Mina turned to face me, the knife once again in her hand.
“You are going to help me, though, Simon.”
This time I pulled my bat free, hit the switch on it, and watched it spring out to its full length.
“That’s where I think we have a problem,” I said. I rested it on my shoulder in a nonthreatening manner. “Look, I’m glad we had time for a lovely, touchy-feely reunion. Glad we had a chance to reminisce about the old days. But I’m so not going to help you.”
She smiled sweetly at me, shaking her head, her eyes going all Glenn Close.
“We’re doing this,” she said, the smile slowly fading. There was desperation in her eyes. Mina was in some kind of serious trouble.
“We are doing this,” she repeated in a slow, deliberate manner, “and you’re going to help me. You think Krueger or Myers can pick a fucking lock to save their lives? I need your talented little hands on it.”
I didn’t say a word. Little did she know that my hands held a talent greater than picking locks.
When I didn’t respond, Mina looked more and more pissed. “Wouldn’t it just be the worst luck if Krueger or Myers got wind of where you’re living now? Think of what they’d do to you if they got their psychotic little paws on you. You’d probably live, but I’m sure it would take you quite some time to heal, and you’d probably walk with a permanent limp.”
She stopped by the sofa and picked up a picture of Jane and me from the D.E.A. ice cream social a few months back.
“And I shudder to think what they’d do to this cute little number of yours,” she said. “Or perhaps I’ll just hurt the girl. Jane Clayton-Forrester, right? Lives on West Twentieth Street?”
I felt an intense wave of panic. “What synapse in your brain isn’t firing, Mina?” I said, tightening my grip on my bat. I couldn’t allow any of those sociopaths back into my life, and certainly not near Jane.
Was I really willing to strike down someone who wasn’t an actual monster or undead? Creatures were one thing, but raising my weapon against another person . . .
I wasn’t sure what I would do if Mina pressed the issue, but I also doubted I could talk her out of this heist, given the desperation in her voice.

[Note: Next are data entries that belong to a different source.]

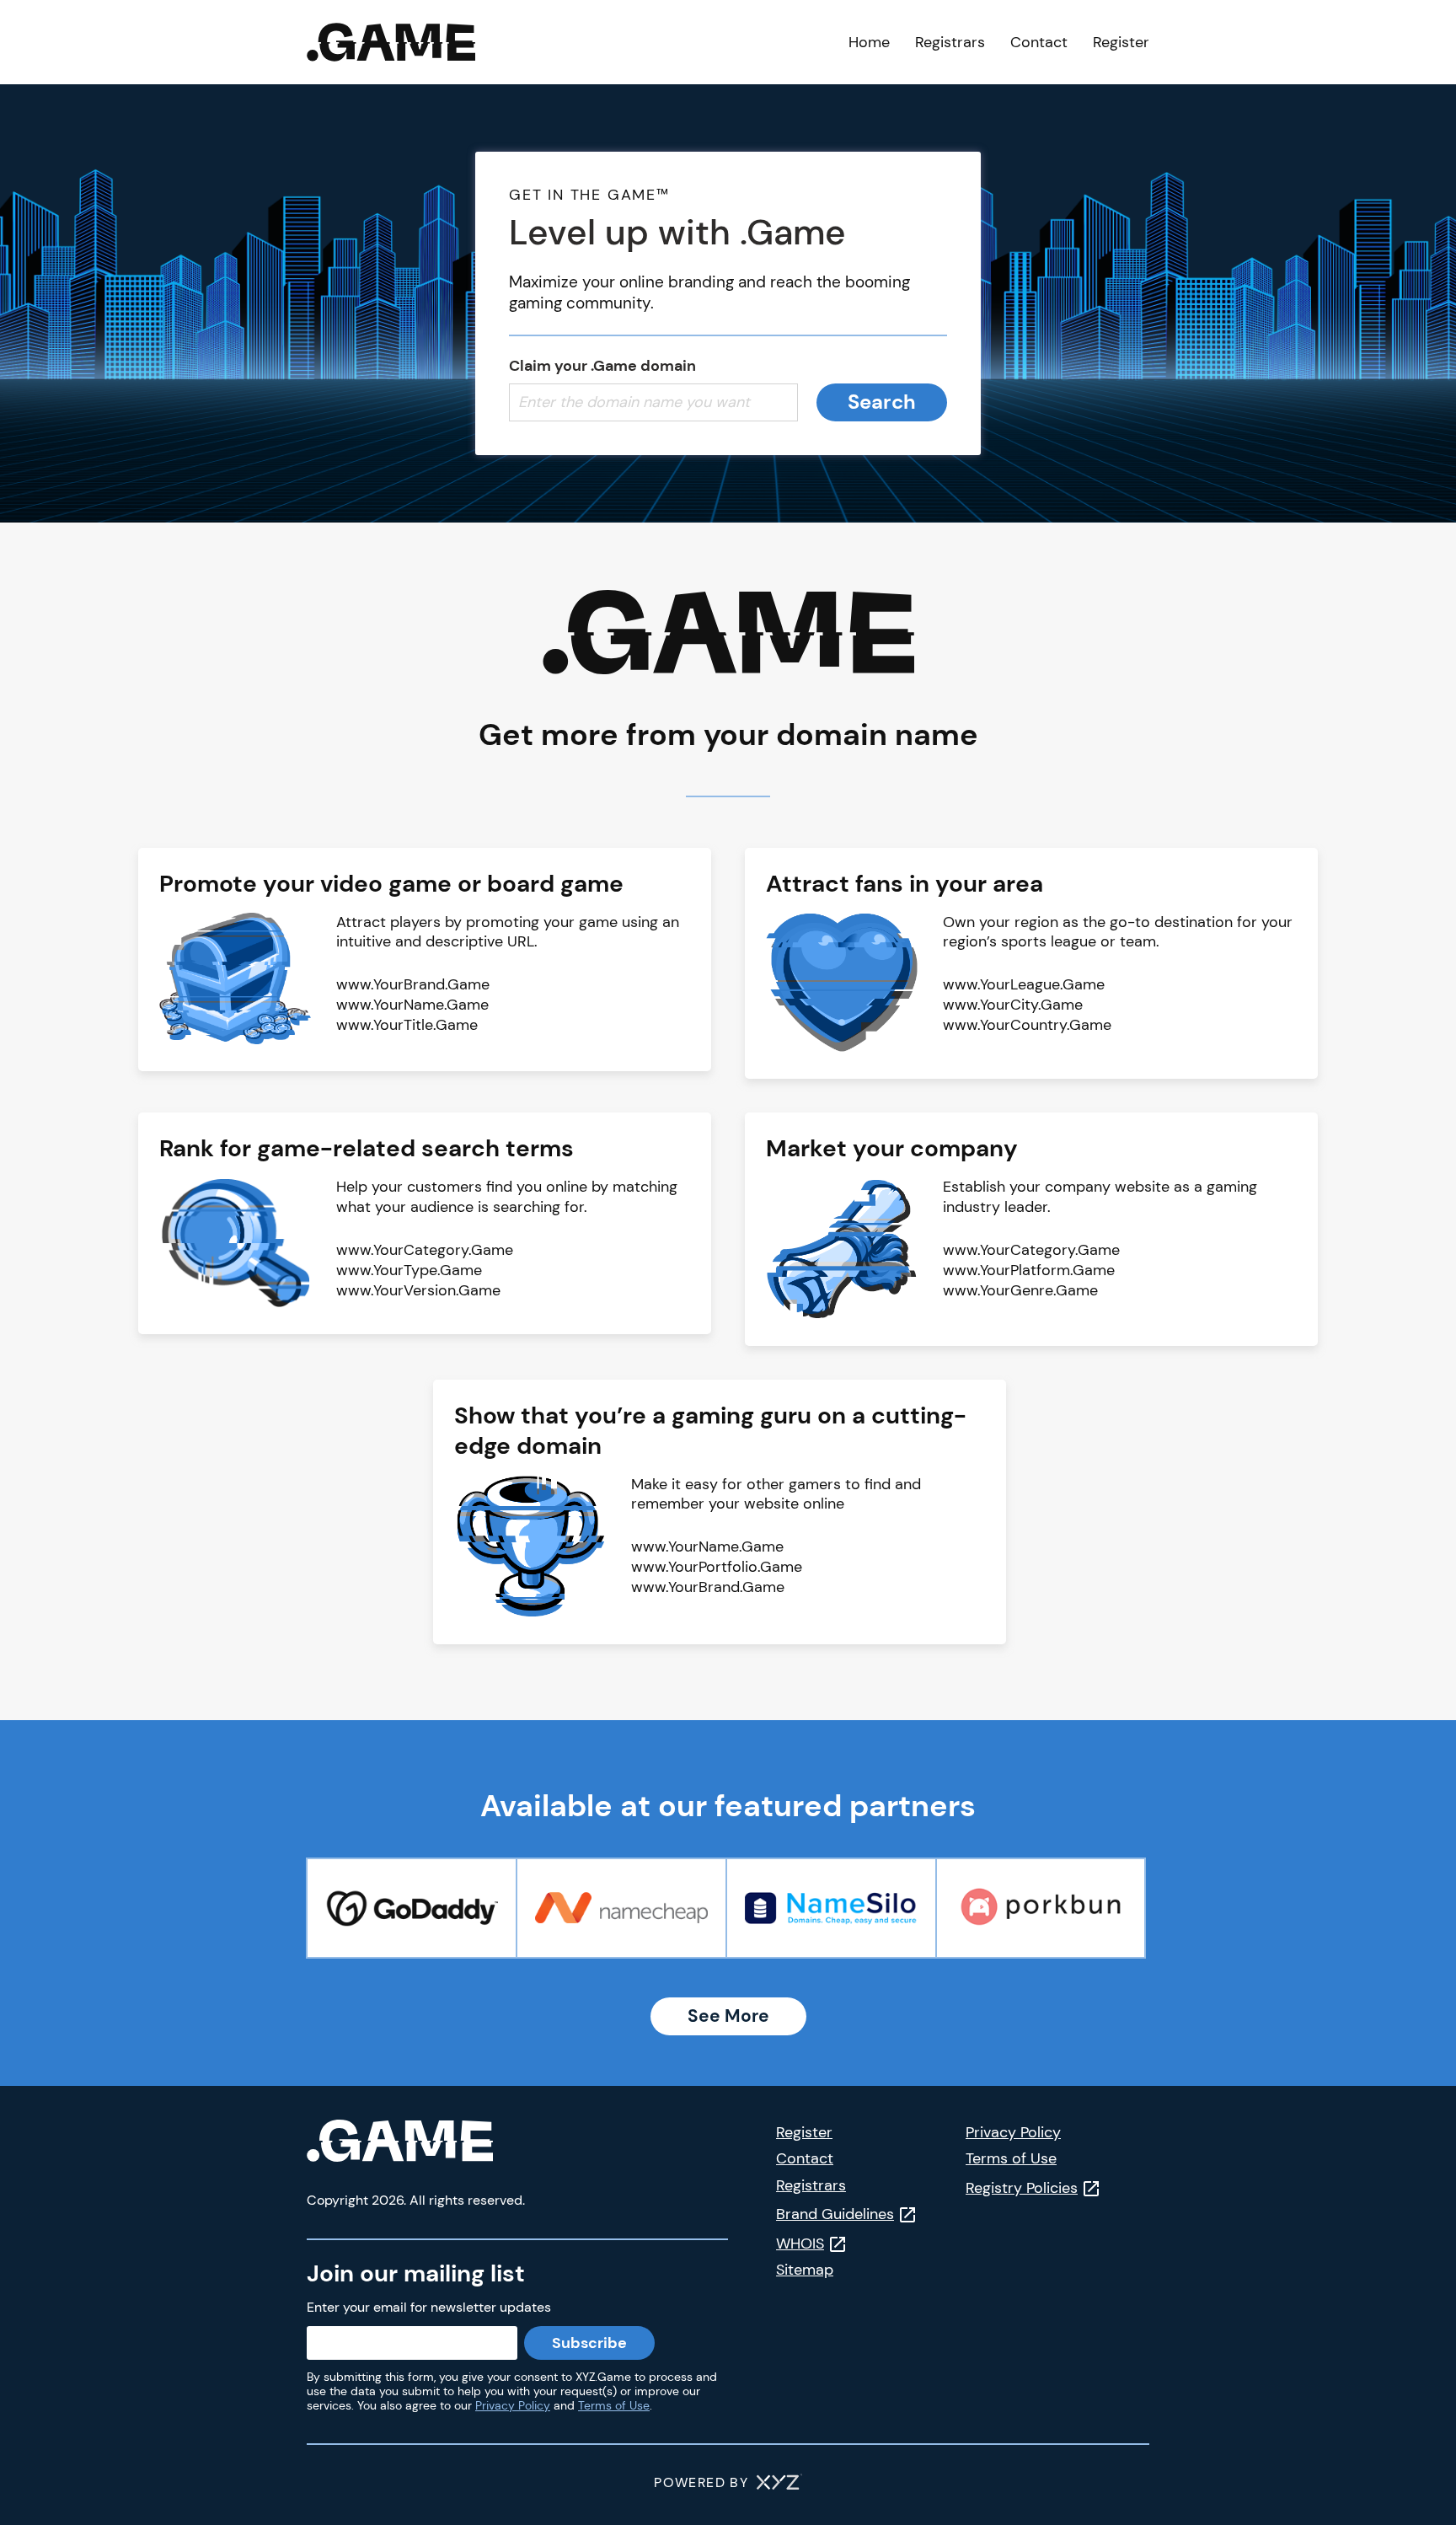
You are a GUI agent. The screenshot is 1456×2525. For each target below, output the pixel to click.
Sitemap (804, 2270)
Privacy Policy (512, 2405)
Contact (1039, 42)
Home (869, 42)
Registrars (950, 42)
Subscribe (589, 2343)
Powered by (701, 2482)
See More (728, 2016)
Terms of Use (614, 2405)
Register (1121, 42)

She was unpredictable on a good day, and I wanted her to get the hell out of my life as fast as possible.
“Don’t threaten me or Jane with those goons,” I said. “If I help you—and it’s a mighty big if, Mina—you’ve got to swear I’ll never see you or them again. I don’t know what the hell you’ve gotten yourself into, and maybe it’s better I don’t know, but I mean it. I help you this once and we’re through. And you certainly can’t tell Jane.”
Before Mina had a chance to answer, the door creaked open behind me.
“Can’t tell Jane what?” Jane chimed in.
I didn’t dare turn around. I looked at the clock on the wall. It was only a few minutes before midnight. If I was lucky, the shittiest day of my life was almost over. If I wasn’t, maybe my life would be. Either way, I was just looking forward to an end to it all.